This repository contains a template for creating custom components for your deepset Cloud pipelines. Components are Python code snippets that perform specific tasks within your pipeline. This template will guide you through all the necessary elements your custom component must include. This template contains two sample components which are ready to be used:
CharacterSplitter
implemented in/src/dc_custom_component/example_components/preprocessors/character_splitter.py
: A component that splits documents into smaller chunks by the number of characters you set. You can use it in indexing pipelines.KeywordBooster
implemented in/src/dc_custom_component/example_components/rankers/keyword_booster.py
: A component that boosts the score of documents that contain specific keywords. You can use it in query pipelines.
We've created these examples to help you understand how to structure your components. When importing your custom components to deepset Cloud, you can remove or rename the example_components
folder with the sample components, if you're not planning to use them.
This template serves as a custom components library for your organization. Only the components present in the most recently uploaded template are available for use in your pipelines.

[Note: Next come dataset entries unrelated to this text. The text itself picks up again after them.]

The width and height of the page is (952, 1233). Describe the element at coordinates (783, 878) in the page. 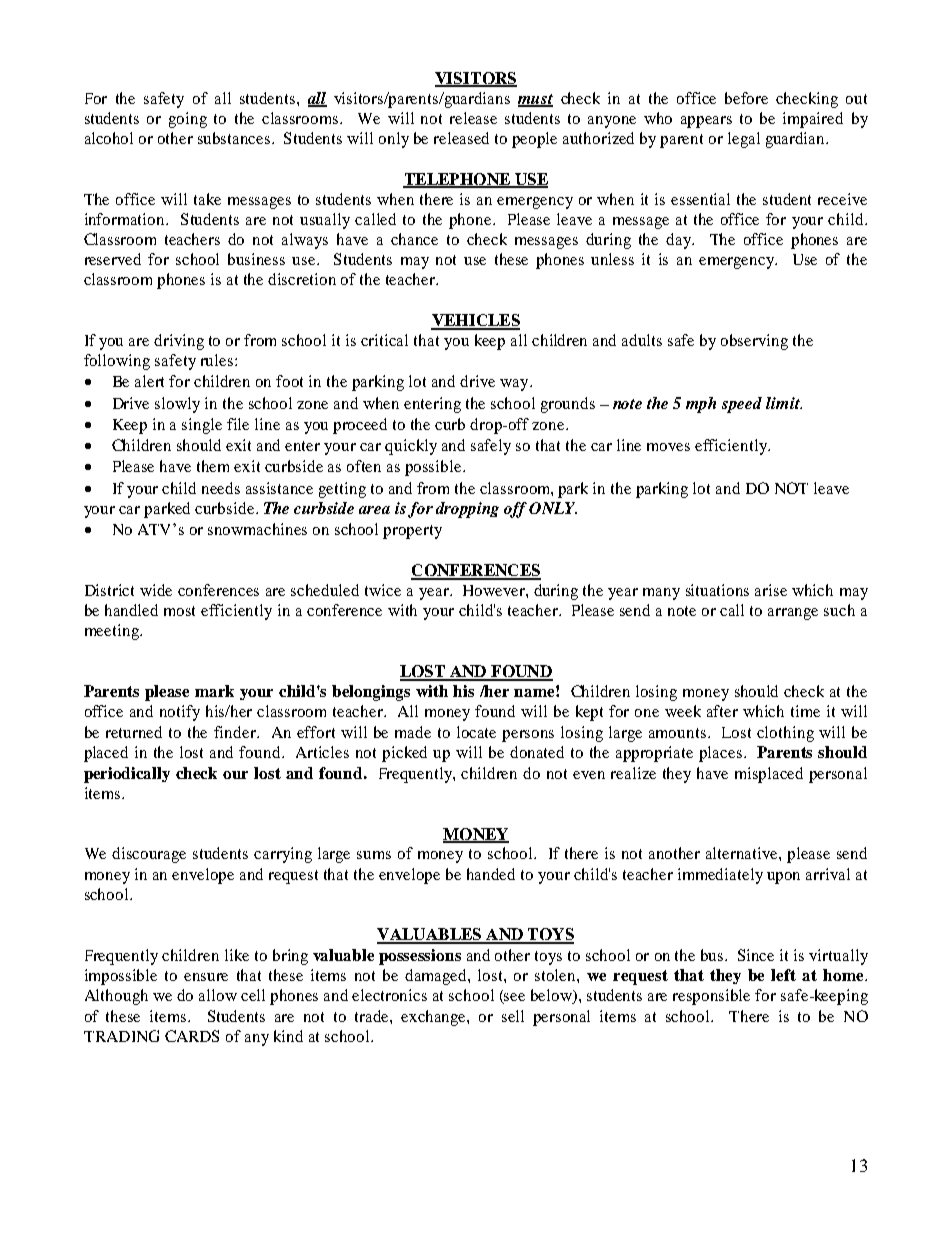

I see `upon` at that location.
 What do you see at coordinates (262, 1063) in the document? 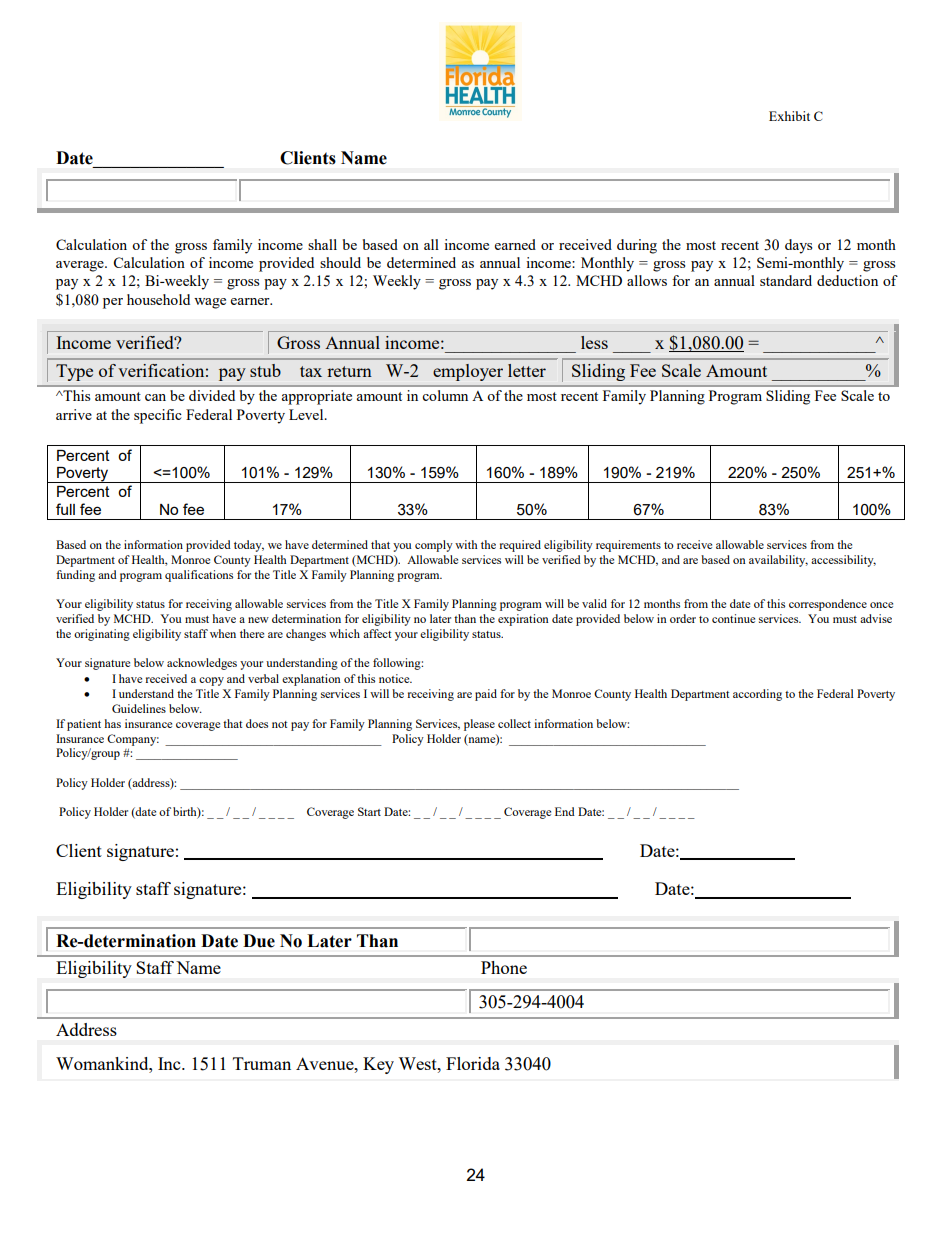
I see `Truman` at bounding box center [262, 1063].
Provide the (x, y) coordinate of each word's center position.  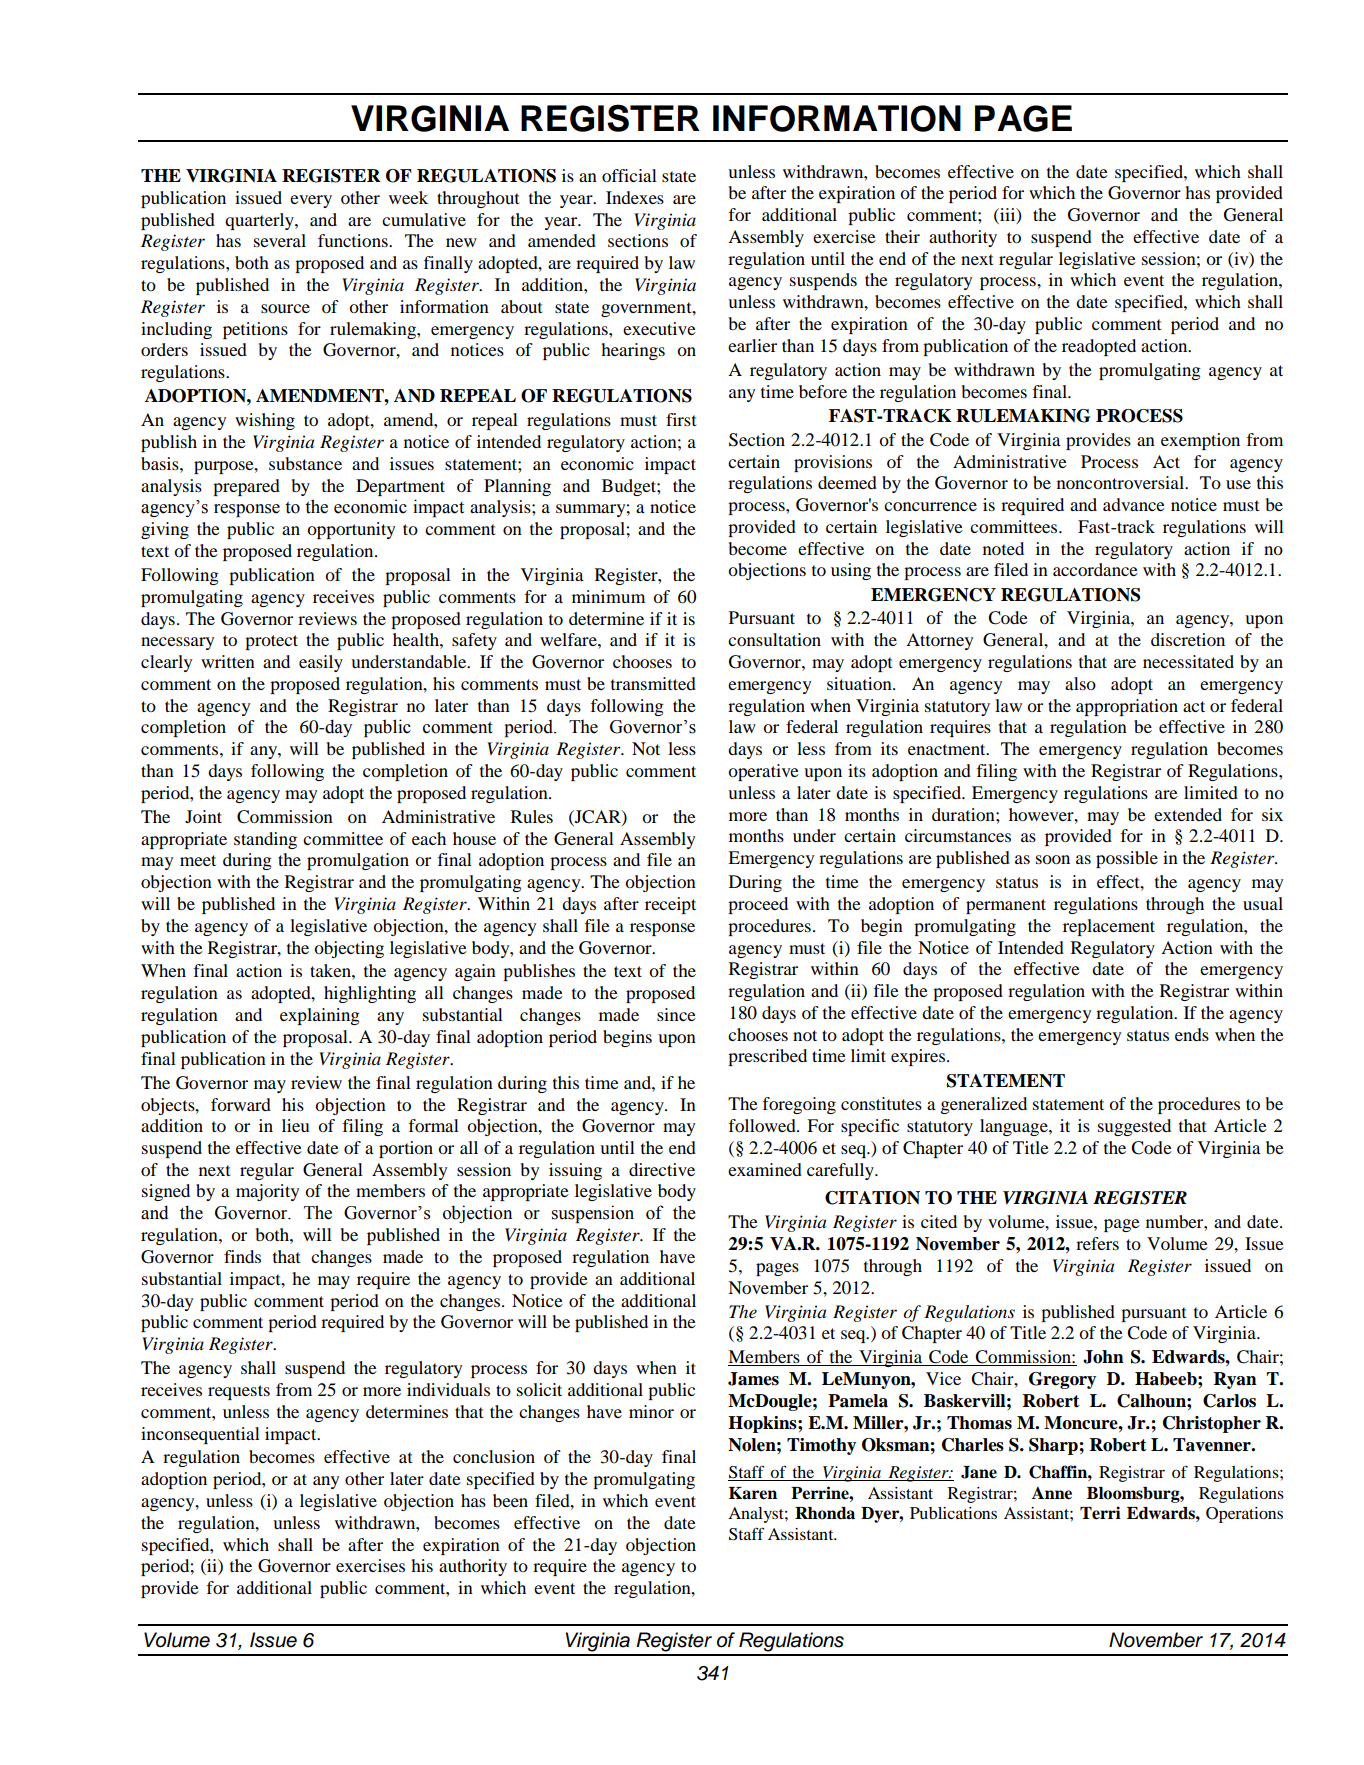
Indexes (635, 197)
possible (1127, 859)
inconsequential (200, 1435)
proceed (758, 905)
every (311, 201)
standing (265, 840)
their (902, 236)
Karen (753, 1493)
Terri (1100, 1513)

For more information about custom components, see Custom Components. For a step-by-step guide on creating custom components, see Create a Custom Component. See also our tutorial for creating a custom RegexBooster component.
- Python v3.10 or v3.11
hatch
package manager
We use hatch
to manage our Python packages. Install it with pip:
Linux and macOS:
pip install hatch
Windows: Follow the instructions under https://hatch.pypa.io/1.12/install/#windows
Once installed, create a virtual environment by running:
hatch shell
This installs all the necessary packages needed to create a custom component. You can reference this virtual environment in your IDE.
For more information on hatch
, please refer to the official Hatch documentation.
File | Description |
---|---|
/src/dc_custom_component/components |
Directory for implementing custom components. You can logically group custom components in sub-directories. See how sample components are grouped by type. |
/src/dc_custom_component/__about__.py |
Your custom components' version. deepset Cloud always uses the latest version. Bump the version every time you update your component before uploading it to deepset Cloud. |
/pyproject.toml |
Information about the project. If needed, add your components' dependencies in this file in the dependencies section. |
Note that the location of your custom component implementation defines your component's type
to be used in pipeline YAML. For example, the sample components have the following types because of their location:
dc_custom_component.example_components.preprocessors.character_splitter.CharacterSplitter
dc_custom_component.example_components.rankers.keyword_booster.KeyWordBooster
Here is how you would add them to a pipeline:
components:
splitter:
type: dc_custom_component.example_components.preprocessors.character_splitter.CharacterSplitter
init_parameters: {}
...
We defined a suite of formatting tools. To format your code, run:
hatch run code-quality:all
It's crucial to thoroughly test your custom component before uploading it to deepset Cloud. Consider adding unit and integration tests to ensure your component functions correctly within a pipeline.
pytest
is ready to be used withhatch
- implement your tests under
/test
- run
hatch run tests
- Fork this repository.
- Navigate to the
/src/dc_custom_component/components/
folder. - Add your custom components following the examples.
- Update the components' version in
/src/__about__.py
. - Format your code using the
hatch run code-quality:all
command. (Note that hatch commands work from the project root directory only.) - Set your deepset Cloud API key.
- On Linux and macOS:
export API_KEY=<TOKEN>
- On Windows:
set API_KEY=<TOKEN>
- On Linux and macOS:
- Upload your project by running the following command from inside of this project:
- On Linux and macOS:
hatch run dc:build-and-push
- On Windows:
hatch run dc:build-windows
andhatch run dc:push-windows
This creates a zip file calledcustom_component.zip
in thedist
directory and uploads it to deepset Cloud.
- On Linux and macOS:
For detailed instructions, refer to our documentation on Creating a Custom Component.
We use GitHub Actions to build and push custom components to deepset Cloud. Create a tag to trigger the build and push job. After forking or cloning this repository:
- Add the
DEEPSET_CLOUD_API_KEY
secret to your repository. This is your deepset Cloud API key. (To add a secret, go to your repository and choose Settings > Secrets and variables > Actions > New repository secret.) - (Optional) Adjust the workflow file in
.github/workflows/publish_on_tag.yaml
as needed. - Create a tag to trigger the GitHub Actions workflow. The workflow builds and pushes the custom component to deepset Cloud with the tag as version.
Warning: When using this GitHub Actions workflow, the version specified in the
__about__
file will be overwritten by the tag value. Make sure your tag matches the desired version number.